__PROBLEM DESCRIPTION__. Where a picture appears, leave it out, and print the rest of the records as they are.

+++++

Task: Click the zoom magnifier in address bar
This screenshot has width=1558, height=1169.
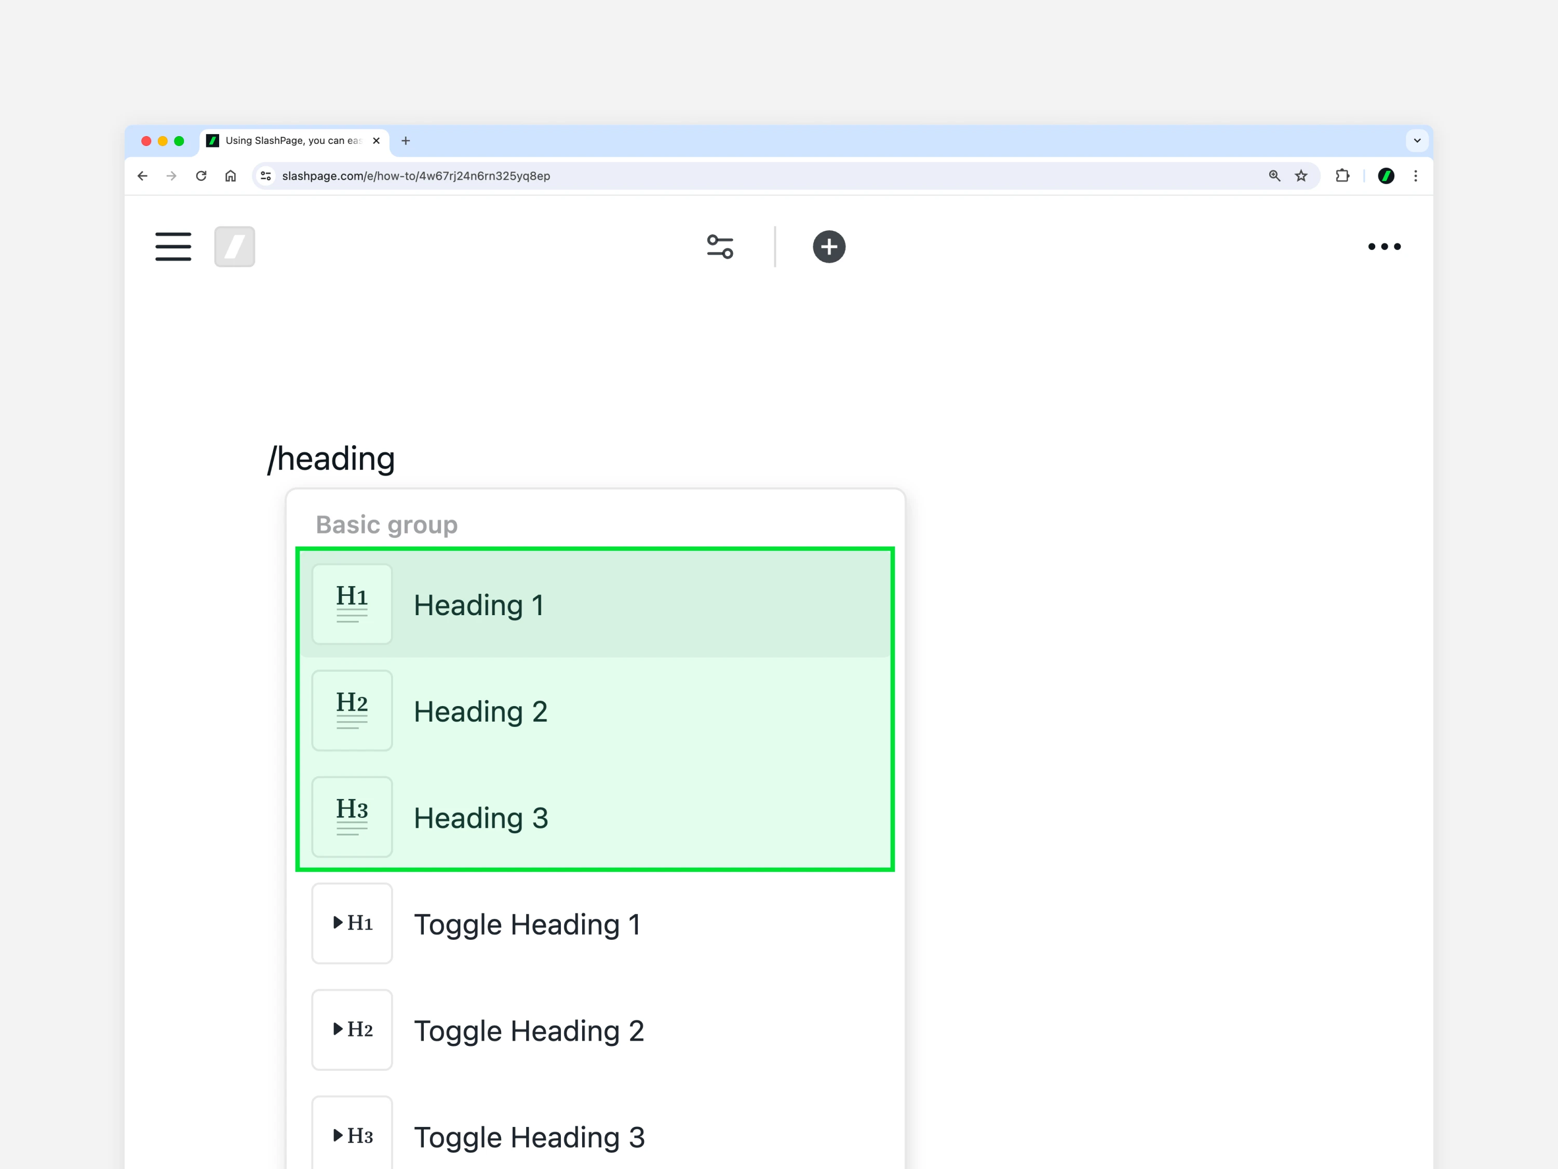Action: point(1274,176)
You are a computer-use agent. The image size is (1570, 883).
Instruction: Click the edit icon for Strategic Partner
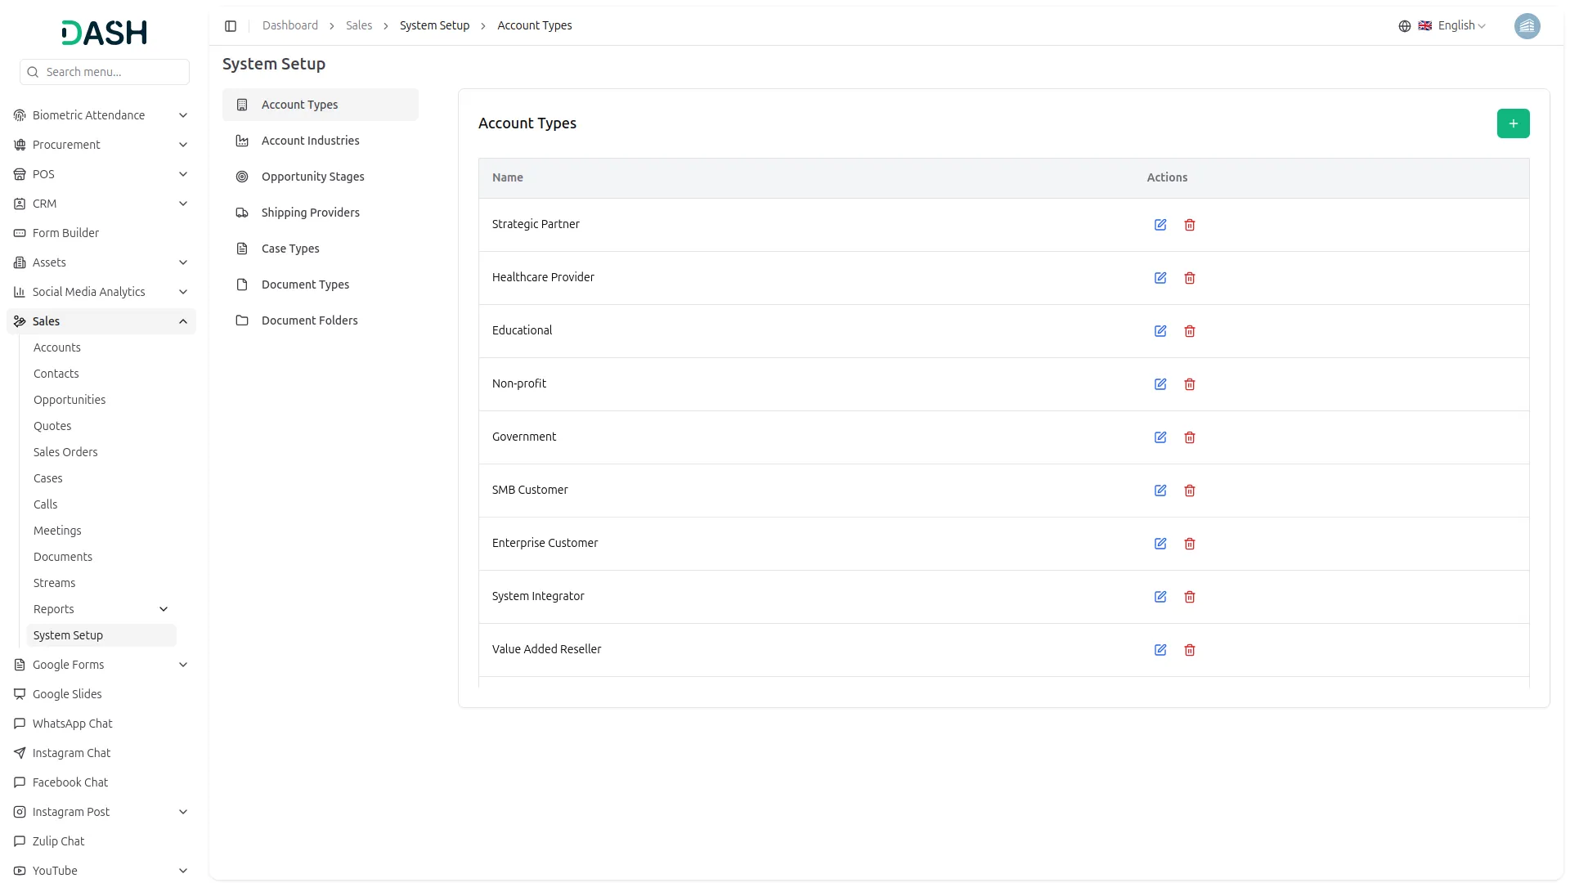click(x=1160, y=225)
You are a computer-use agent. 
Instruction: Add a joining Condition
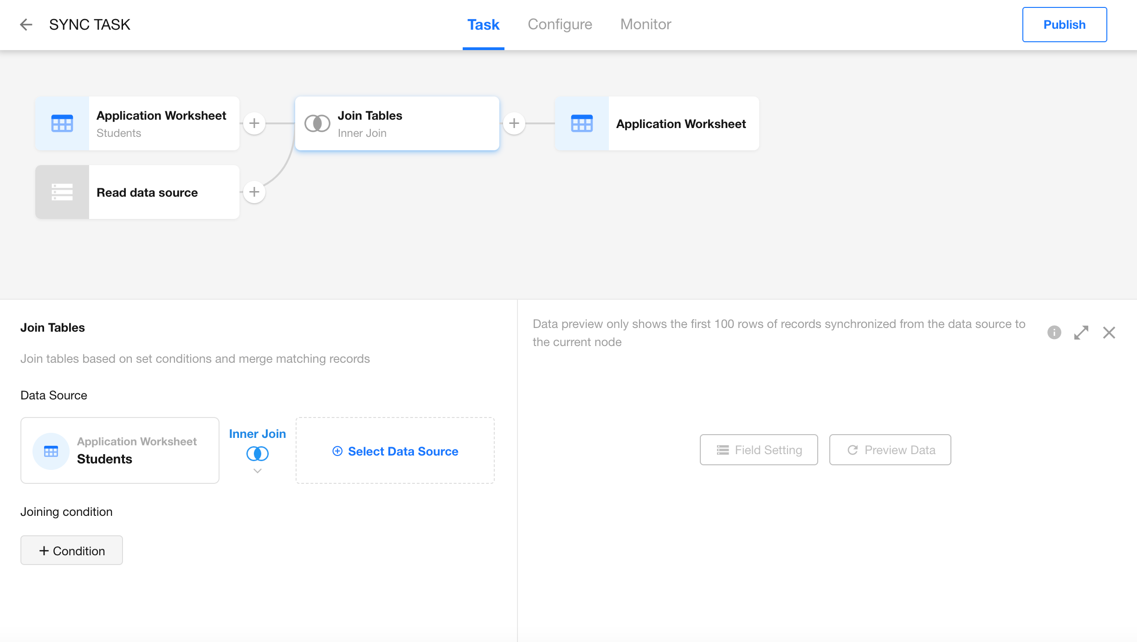[x=71, y=551]
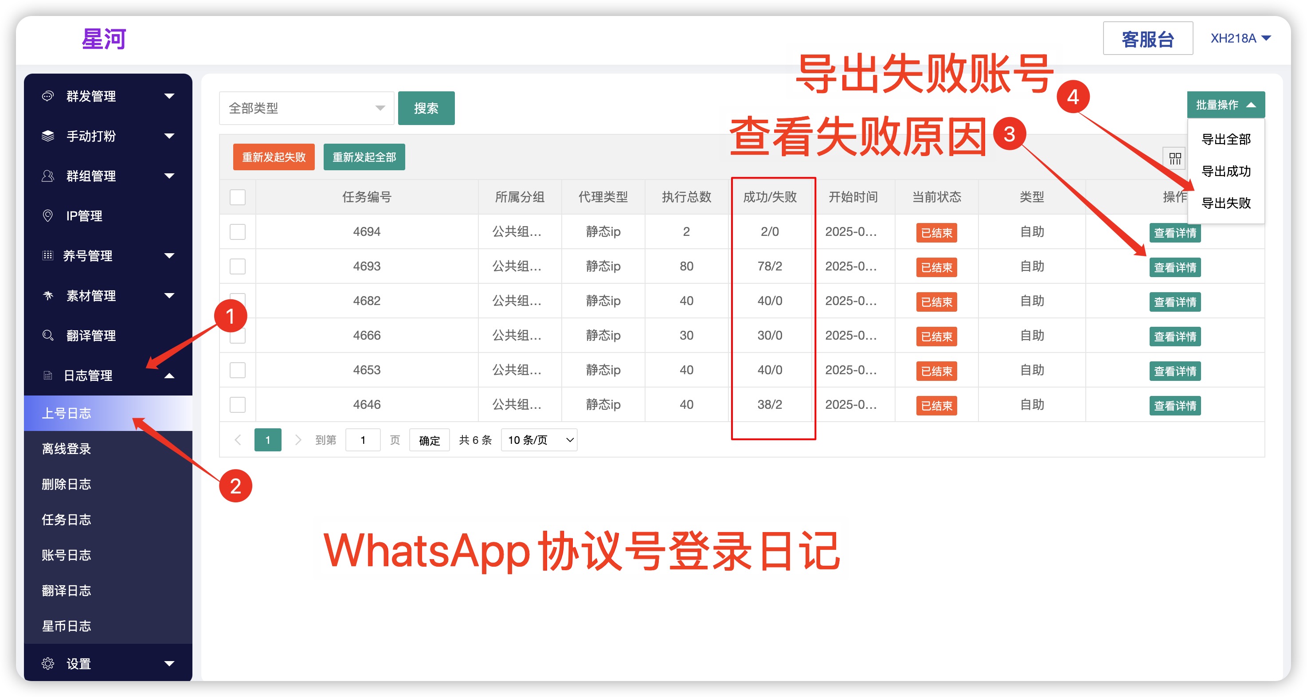Click the 手动打粉 layers icon

point(48,136)

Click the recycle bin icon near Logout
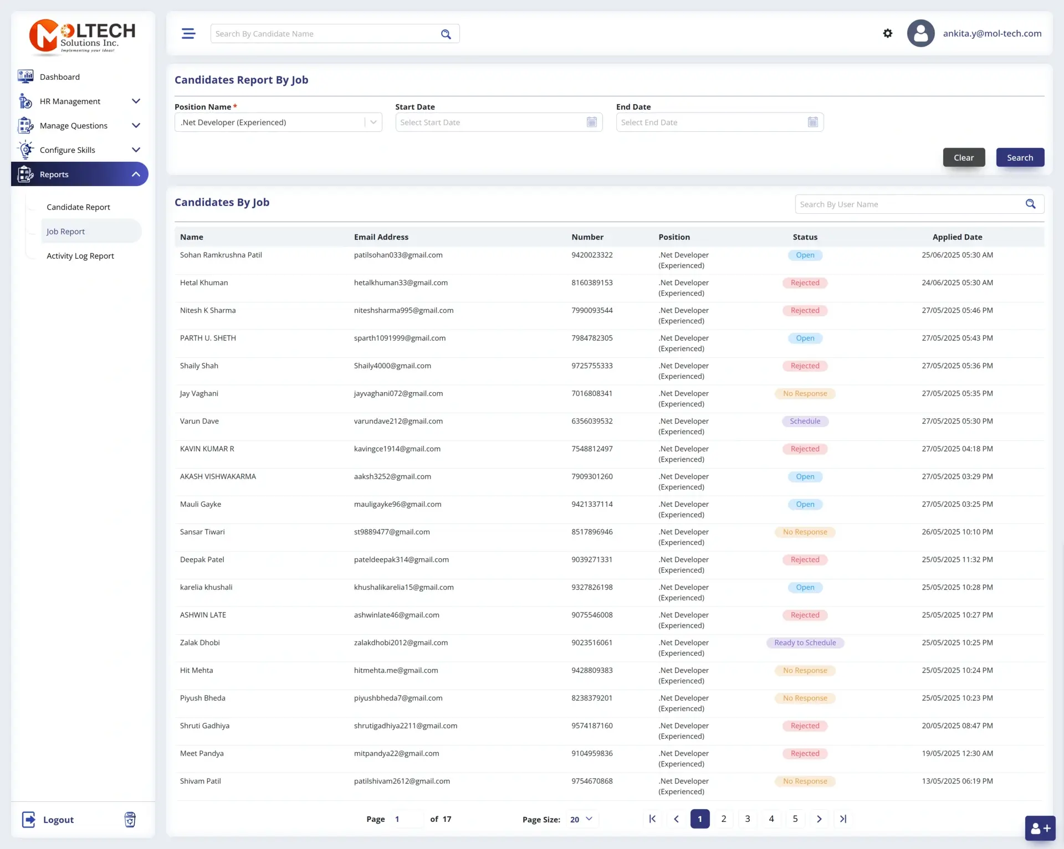(x=130, y=820)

+++++

__FINISHED TASK__.
Task: Click the zoom magnifier in address bar
This screenshot has width=1558, height=1169.
Action: point(1274,176)
You are a computer-use agent. The image size is (1570, 883).
Instruction: Click the edit icon for Strategic Partner
click(x=1160, y=225)
You are a computer-use agent. 
Instruction: Add a joining Condition
[x=71, y=551]
Click the 手动打粉 layers icon

point(48,136)

Click the recycle bin icon near Logout
(x=130, y=820)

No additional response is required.